Les comparaisons entre deux variables qualitatives ont été faites en utilisant le test de Chi-2. Les comparaisons de moyennes ont été effectuées par le test-t de Student pour les variables présentant une distribution normale de leurs valeurs. Dans le cas contraire, le test non paramétrique U de Mann Whitney a été employé. Le test non paramétrique de corrélation des rangs de Spearman a été employé pour mesurer le degré de corrélation entre deux variables quantitatives. Lorsque plusieurs co-variables ont été trouvées associées à notre variable d’intérêt qu’est le phénotype parasitologique, ces variables ont été intégrées dans un modèle d’analyse multivarié utilisant la régression linéaire, afin de vérifier le maintien ou non de ces associations, en considérant l’effet propre de chaque variable. Le logiciel Statview 4.5 (Abacus Concept, Berkely, CA, USA) a été utilisé pour l’analyse statistique univariée, et le logiciel STATA (StataCorp. 1999, Release 6.0) pour l’analyse statistique multivariée, avec dans les deux cas de figure un seuil de signification placé à p < 0,05.

Résultats du suivi parasitologique

En fonction des passages, le pourcentage de GE positives a fluctué de 19% en avril 2003 à 46% en octobre 2003 (résultats cumulés pour Toucar et Diohine). La distribution du nombre de GE recueillies est montrée sur la Figure 6, et le pourcentage de GE positives à chaque passage sur la Figure 7. On dispose pour au moins 50% des enfants d’au moins 9 GE. Les GE positives correspondent aussi bien
à des cas de portage symptomatique qu’asymptomatique de P. falciparum.

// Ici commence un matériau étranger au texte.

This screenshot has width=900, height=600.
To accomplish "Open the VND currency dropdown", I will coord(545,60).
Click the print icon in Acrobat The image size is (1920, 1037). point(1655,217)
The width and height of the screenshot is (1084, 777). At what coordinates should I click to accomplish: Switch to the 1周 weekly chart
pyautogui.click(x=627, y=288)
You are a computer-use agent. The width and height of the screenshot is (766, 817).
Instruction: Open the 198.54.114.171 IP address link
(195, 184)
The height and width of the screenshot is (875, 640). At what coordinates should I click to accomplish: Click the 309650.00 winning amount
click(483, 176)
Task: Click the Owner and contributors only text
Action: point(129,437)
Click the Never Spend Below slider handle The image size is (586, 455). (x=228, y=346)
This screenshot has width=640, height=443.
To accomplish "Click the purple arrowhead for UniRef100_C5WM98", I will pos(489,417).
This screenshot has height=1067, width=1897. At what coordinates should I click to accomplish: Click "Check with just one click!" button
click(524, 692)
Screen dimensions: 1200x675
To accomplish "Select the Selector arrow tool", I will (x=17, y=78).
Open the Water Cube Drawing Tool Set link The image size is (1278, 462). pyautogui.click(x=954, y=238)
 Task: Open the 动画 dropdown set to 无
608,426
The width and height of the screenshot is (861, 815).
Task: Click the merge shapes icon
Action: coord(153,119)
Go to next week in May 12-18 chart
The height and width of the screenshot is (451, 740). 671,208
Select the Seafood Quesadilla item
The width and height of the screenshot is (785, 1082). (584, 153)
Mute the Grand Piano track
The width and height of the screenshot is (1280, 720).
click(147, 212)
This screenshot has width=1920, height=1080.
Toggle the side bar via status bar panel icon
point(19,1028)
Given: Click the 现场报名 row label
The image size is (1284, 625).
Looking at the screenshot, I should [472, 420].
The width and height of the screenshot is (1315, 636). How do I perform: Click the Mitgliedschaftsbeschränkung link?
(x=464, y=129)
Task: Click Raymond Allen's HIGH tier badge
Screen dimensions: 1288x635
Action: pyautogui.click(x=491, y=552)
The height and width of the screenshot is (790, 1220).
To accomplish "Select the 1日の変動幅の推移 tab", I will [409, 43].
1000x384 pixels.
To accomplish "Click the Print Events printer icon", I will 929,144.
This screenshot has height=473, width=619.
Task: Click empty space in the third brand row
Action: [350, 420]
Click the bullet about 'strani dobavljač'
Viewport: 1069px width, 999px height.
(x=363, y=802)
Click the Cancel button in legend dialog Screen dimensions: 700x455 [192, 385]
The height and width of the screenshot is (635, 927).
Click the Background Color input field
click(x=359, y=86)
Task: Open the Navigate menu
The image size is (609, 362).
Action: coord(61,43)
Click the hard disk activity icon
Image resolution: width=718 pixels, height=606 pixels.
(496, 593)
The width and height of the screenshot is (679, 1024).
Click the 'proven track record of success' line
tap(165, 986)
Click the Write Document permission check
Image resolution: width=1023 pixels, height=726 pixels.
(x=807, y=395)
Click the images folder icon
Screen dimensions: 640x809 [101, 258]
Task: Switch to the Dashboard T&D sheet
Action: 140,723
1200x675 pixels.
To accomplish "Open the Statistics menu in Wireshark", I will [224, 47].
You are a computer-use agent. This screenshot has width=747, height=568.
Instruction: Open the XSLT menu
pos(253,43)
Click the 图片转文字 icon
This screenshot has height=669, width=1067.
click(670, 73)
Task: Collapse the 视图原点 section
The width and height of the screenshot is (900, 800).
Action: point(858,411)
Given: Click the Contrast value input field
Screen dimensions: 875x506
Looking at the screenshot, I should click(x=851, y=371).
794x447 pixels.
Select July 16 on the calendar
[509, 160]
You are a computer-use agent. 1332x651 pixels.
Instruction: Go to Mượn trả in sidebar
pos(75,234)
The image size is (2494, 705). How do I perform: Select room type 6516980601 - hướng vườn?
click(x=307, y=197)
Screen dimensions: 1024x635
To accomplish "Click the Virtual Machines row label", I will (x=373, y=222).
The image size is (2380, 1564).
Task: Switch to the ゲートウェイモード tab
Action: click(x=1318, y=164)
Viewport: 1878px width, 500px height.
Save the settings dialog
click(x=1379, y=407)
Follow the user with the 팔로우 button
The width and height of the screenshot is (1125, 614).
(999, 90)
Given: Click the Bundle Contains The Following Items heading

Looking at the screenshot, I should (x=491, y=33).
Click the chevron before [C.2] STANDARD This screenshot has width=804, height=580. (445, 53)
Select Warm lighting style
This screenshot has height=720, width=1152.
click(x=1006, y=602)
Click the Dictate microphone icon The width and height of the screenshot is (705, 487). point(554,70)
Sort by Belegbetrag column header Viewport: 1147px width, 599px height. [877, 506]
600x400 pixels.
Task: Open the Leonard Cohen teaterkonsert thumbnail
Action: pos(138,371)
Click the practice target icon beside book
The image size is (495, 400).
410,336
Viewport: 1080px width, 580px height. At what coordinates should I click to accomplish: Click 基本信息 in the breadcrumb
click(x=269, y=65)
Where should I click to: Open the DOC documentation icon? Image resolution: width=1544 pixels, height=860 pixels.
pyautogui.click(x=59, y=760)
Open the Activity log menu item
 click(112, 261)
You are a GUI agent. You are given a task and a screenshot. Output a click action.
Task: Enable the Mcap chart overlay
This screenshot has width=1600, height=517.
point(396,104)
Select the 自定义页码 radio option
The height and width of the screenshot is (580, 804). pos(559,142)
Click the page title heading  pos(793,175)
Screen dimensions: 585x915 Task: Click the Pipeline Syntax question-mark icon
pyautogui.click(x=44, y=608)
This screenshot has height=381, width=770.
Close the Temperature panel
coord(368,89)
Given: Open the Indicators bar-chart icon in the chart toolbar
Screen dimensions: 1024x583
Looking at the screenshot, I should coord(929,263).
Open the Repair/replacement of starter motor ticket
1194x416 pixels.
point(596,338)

Des données de morbidité palustre recueillies pendant la même période auprès d’une cohorte incluant 38% des enfants de notre suivi parasitologique indiquaient une fréquence d’accès palustres simples de 34% au cours de la saison de transmission 2002, un accès palustre étant défini dans cette zone par l’association d’une température axillaire > 37,5°C et d’une DP > 2500 parasites par microlitre de sang.

Relations entre le phénotype parasitologique et les facteurs génétiques d’hôte

Dans une première série d’analyses univariées, dont les résultats sont reportés sur le Tableau 3, l’effet sur la MLDP de plusieurs co-variables a été recherché : l’âge et l’appartenance à un des deux villages de Diohine ou de Toucar restent sans influence sur la MLDP ; par contre, les garçons ont tendance à présenter une MLDP plus élevée que les filles (p=0,08), ainsi que les enfants ayant présenté une infection mixte à P. falciparum et P. malariae par rapport aux non porteurs de P. malariae (p=0,0002). Les facteurs génétiques affectant l’érythrocyte sont sans effet sur la MLDP, qu’il s’agisse du groupe sanguin (O vs. non O ; A vs. non A), du portage de l’hémoglobine S ou du variant G6PD A-. Il n’a pas été nécessaire de réaliser un ajustement sur le passage : en effet, pour les enfants ne disposant que de 2, 3, 4 ou 5 mesures de la DP, la distribution de ces mesures en fonction des passages n’entraînait pas de modification de la MLDP (résultat non présenté ici). Il n’a pas non plus été nécessaire d’ajuster les DP sur les résultats du dosage de la chloroquine urinaire, effectué par la méthode colorimétrique de HMM II, selon (Mount et al., 1987), car la présence ou non de chloroquine à un taux de chloroquine base supérieur à 1,5 μg/ml n’influait pas sur la MLDP (résultat non présenté ici).